JOBS:
**1.** Copy out the article on Blaaq Catt word for word, from "According to Spearim, her" up to and including "trans generational trauma.".
**2.** How might the article on Blaaq Catt go on after its last sentence? Write the next part of it.

SELECTED EXTRACT:
Maurial Spearim is a proud First Nations woman who, through her one woman show Blaaq Catt, hopes to instil her audience with a better understanding of First Nation Indigenous Australians. Her hope is that people are able to see beyond the stereotypes and  hear the call to action – action in their own life to make a positive difference.

According to Spearim, her show touches on some hard facts and truisms about how Australia came to be. The play is constructed around the voice of Ruby who takes the audience on a journey through place and time to uncover connection. It crosses boundaries overtime through generations of Aboriginal women looking at the affects of trans generational trauma.

The idea of the show first came about after Spearim graduated from VCA. “I was given an Aphids scholarship to create new work and that is where the concept of the show came about back in 2010, Spearim explains. “It has grown and changed a lot from that first development but the core through line is the same being that I think it is important for all Australians to know the truths and mistreatment of First Nation Indigenous Australians from Invasion to present day.”

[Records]
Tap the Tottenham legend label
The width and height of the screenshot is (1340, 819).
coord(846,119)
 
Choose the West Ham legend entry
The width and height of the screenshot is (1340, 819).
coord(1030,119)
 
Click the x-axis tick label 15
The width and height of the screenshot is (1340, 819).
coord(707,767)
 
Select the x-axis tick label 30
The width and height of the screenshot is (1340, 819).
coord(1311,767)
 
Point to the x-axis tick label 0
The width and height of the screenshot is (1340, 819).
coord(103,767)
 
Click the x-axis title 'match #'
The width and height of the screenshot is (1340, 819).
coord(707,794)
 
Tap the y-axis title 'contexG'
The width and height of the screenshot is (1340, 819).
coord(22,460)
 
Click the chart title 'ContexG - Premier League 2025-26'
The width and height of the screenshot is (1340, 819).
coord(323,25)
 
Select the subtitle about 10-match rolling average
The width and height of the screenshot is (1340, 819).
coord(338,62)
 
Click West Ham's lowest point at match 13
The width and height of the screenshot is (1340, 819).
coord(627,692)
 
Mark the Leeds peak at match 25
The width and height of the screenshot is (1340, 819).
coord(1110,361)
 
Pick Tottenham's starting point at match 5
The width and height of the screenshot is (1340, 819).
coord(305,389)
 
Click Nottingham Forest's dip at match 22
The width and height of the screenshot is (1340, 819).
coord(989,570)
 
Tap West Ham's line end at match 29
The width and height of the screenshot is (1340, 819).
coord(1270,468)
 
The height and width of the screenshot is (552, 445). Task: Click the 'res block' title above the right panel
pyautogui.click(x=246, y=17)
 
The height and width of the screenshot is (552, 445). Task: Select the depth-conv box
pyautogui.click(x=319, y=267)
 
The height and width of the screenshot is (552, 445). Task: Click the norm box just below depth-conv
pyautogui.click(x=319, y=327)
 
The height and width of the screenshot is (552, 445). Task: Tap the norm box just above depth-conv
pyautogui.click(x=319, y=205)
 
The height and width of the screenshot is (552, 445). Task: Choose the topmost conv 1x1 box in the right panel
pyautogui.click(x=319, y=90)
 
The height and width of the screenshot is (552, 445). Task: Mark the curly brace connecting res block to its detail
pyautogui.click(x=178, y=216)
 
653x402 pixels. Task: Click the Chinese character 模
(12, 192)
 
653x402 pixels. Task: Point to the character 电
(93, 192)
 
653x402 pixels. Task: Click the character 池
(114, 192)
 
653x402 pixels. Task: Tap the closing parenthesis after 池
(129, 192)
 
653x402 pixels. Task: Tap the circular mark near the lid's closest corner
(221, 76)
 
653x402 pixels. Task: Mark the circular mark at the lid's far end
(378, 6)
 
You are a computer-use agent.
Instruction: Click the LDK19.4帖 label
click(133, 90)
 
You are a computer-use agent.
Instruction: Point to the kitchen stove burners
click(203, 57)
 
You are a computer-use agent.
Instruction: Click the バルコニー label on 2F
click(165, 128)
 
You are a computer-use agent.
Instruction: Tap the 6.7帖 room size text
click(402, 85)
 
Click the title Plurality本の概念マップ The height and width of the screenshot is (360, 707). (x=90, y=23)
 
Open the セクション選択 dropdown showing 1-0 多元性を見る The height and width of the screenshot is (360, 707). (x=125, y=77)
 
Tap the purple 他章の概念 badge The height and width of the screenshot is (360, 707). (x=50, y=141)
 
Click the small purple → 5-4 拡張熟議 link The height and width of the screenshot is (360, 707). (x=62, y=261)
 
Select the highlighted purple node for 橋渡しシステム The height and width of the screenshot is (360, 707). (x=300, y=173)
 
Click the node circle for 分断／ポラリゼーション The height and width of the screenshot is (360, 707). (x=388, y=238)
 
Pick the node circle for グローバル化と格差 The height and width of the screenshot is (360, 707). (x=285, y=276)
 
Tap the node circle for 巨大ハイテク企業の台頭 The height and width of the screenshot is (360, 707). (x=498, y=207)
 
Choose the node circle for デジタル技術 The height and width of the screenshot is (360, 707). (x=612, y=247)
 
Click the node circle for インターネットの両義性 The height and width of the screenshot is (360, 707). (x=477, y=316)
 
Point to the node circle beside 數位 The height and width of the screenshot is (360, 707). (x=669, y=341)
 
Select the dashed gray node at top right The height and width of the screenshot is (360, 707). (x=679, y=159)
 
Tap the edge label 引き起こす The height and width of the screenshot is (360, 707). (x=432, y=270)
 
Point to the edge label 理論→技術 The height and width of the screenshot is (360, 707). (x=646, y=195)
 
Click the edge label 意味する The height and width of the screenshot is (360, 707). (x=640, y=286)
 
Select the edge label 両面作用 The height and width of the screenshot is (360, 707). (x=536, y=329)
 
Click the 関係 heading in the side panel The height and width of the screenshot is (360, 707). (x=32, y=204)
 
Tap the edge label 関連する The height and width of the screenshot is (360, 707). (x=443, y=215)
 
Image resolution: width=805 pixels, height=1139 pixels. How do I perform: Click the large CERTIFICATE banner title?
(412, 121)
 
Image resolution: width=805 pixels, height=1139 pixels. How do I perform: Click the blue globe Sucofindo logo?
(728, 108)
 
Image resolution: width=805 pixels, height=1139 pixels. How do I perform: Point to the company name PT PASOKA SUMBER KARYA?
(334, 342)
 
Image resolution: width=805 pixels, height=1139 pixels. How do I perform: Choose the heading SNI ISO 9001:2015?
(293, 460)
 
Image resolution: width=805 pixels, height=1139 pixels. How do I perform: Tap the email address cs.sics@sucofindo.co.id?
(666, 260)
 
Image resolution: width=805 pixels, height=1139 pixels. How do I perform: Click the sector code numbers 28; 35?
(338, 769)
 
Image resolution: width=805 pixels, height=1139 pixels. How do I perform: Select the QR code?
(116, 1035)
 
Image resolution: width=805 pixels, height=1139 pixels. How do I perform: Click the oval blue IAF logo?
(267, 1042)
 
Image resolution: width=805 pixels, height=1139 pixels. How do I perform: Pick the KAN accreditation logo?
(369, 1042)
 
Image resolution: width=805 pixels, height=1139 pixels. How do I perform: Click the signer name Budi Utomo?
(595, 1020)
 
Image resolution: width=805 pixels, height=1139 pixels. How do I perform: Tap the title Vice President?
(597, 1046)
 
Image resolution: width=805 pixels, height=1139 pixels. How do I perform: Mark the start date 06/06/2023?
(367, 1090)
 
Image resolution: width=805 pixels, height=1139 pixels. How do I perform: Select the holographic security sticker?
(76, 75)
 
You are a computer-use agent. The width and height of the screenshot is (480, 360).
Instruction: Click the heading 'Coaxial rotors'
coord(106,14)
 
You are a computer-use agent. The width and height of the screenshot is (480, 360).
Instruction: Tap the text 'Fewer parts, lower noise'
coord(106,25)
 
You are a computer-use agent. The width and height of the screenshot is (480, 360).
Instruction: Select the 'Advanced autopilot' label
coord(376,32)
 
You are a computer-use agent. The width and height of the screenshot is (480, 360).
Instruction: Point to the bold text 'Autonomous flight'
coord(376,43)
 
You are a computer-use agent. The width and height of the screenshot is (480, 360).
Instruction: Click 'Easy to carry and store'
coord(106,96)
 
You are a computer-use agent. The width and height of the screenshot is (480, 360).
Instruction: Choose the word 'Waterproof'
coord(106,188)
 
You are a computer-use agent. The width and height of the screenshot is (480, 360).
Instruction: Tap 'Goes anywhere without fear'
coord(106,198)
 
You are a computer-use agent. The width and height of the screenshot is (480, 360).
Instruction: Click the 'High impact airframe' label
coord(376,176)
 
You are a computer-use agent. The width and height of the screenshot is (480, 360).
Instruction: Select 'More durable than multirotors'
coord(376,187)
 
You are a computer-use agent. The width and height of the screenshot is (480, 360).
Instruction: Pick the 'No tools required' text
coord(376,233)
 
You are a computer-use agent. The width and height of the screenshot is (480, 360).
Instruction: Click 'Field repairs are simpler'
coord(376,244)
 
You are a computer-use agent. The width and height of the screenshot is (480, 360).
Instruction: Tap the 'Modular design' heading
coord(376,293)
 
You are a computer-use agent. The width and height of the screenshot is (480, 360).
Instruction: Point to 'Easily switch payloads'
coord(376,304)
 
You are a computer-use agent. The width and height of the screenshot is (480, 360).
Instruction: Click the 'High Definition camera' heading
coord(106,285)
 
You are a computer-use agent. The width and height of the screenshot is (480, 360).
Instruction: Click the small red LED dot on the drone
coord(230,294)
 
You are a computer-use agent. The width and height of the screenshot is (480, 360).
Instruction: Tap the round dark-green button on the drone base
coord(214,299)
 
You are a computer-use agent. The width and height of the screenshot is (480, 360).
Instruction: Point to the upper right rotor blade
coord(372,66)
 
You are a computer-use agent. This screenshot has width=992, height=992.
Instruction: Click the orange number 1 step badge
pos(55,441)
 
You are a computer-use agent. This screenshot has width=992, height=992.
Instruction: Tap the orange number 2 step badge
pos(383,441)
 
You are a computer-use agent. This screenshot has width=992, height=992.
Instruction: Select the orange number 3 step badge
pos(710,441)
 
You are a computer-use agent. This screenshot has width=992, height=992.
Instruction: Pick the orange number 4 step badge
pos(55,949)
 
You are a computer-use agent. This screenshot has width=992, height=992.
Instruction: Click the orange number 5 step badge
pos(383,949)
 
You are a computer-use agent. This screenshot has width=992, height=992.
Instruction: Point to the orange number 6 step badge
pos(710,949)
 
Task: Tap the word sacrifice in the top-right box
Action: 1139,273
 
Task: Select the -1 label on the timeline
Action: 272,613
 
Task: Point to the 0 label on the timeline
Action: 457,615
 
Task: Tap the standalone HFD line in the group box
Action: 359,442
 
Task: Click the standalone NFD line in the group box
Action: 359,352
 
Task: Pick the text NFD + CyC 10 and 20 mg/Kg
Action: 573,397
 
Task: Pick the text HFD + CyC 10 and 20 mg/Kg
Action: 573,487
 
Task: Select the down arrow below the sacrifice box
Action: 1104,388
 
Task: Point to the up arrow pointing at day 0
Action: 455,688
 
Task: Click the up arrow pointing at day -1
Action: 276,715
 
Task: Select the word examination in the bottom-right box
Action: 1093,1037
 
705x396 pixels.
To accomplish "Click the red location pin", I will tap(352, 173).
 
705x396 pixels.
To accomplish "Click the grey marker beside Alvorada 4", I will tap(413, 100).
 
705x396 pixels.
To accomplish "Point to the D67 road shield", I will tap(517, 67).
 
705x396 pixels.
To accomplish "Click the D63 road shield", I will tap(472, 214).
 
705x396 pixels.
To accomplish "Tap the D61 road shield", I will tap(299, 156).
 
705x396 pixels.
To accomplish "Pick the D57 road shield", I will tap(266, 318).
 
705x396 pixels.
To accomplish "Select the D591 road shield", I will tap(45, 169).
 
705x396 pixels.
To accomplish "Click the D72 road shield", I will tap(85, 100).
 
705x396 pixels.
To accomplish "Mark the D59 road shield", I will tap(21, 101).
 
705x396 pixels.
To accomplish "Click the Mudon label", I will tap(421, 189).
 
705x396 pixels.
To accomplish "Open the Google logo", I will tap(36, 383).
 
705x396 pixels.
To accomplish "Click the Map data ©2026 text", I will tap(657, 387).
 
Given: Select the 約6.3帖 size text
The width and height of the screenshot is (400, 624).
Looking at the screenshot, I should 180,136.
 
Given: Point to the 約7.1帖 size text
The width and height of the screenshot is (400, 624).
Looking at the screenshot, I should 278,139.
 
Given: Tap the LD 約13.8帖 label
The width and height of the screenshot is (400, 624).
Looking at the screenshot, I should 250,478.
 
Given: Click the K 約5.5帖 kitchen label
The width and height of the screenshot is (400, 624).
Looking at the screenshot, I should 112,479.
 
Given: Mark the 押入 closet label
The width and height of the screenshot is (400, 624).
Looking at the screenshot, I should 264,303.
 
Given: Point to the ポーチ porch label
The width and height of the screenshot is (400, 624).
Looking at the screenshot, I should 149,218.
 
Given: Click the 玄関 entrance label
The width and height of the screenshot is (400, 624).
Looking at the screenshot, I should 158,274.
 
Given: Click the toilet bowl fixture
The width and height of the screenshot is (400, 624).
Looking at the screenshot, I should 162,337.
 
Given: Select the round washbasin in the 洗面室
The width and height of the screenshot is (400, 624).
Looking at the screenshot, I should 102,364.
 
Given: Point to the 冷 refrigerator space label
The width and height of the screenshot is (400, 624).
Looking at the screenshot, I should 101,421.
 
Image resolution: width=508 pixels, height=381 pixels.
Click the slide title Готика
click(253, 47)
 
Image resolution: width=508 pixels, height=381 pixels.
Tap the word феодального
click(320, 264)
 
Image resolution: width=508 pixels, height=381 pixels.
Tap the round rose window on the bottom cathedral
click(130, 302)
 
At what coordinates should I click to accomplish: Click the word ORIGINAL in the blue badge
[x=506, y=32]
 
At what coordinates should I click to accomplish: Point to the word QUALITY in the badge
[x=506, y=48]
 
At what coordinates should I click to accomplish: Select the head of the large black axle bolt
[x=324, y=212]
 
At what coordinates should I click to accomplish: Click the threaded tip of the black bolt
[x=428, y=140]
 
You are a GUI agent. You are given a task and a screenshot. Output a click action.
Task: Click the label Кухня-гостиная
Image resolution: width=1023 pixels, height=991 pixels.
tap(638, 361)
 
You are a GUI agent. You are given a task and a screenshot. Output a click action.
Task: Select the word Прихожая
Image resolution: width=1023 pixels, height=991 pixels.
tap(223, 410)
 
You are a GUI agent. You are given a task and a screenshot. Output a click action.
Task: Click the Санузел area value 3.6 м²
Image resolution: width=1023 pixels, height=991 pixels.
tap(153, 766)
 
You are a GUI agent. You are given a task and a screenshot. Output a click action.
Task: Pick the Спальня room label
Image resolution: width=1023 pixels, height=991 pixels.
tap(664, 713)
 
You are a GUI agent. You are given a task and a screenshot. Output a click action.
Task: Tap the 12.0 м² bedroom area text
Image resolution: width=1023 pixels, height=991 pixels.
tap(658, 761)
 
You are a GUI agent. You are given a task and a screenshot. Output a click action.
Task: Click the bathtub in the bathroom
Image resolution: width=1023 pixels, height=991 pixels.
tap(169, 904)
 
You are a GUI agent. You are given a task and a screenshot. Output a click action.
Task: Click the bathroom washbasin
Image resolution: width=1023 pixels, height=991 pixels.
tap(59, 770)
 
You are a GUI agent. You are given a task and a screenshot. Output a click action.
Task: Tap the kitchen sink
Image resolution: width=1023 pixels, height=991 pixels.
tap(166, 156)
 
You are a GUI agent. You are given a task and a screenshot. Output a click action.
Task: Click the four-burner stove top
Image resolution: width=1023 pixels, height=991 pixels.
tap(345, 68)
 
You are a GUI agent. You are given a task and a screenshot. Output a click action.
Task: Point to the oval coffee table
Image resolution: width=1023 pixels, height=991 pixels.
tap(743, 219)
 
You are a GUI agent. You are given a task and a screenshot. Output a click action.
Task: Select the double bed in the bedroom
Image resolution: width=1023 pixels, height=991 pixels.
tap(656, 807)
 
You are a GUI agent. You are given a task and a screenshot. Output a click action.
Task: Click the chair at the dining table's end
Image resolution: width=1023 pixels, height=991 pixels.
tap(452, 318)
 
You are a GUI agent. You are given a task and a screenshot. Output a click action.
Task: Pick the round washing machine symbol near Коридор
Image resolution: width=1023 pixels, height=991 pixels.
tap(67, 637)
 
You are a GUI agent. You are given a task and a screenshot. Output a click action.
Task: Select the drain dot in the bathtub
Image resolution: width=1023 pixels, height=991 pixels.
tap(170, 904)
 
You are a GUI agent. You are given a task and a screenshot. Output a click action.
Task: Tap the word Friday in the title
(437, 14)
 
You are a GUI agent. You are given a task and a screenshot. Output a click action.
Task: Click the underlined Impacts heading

OUTPUTS BY TASK:
**1.**
According to Spearim, her show touches on some hard facts and truisms about how Australia came to be. The play is constructed around the voice of Ruby who takes the audience on a journey through place and time to uncover connection. It crosses boundaries overtime through generations of Aboriginal women looking at the affects of trans generational trauma.

**2.**
Writer and performer  Spearim (We Get It, Redfern Now) credits her family, teachers and mentors as her greatest creative influences. “I have been interested in the arts since I could walk having been practicing and performing my traditional Gamilaraay song and dance from a young age, which has helped to form a strong foundation and interest for the creative arts,” she says.

Spearim describes the biggest thrill of live performance as being able to ride the wave with the audience and other actors/artists. Her committeeman to all performance genre is palpable though: “As a performer I give my all to every aspect of performance be that theatre, film, singing, dancing or writing. I emerge myself into the world of the character and commit to each moment sending out an open invitation to audience to allow me in.”

Spearim’s Blaaq Catt promises true commitment as she reflects on the complexities of contemporary Indigenous experiences. Her character, Ruby, traverses the beauty, depth and harsh realities of life for a young Aboriginal woman and Spearim successfully challenges assumptions about Indigenous identity.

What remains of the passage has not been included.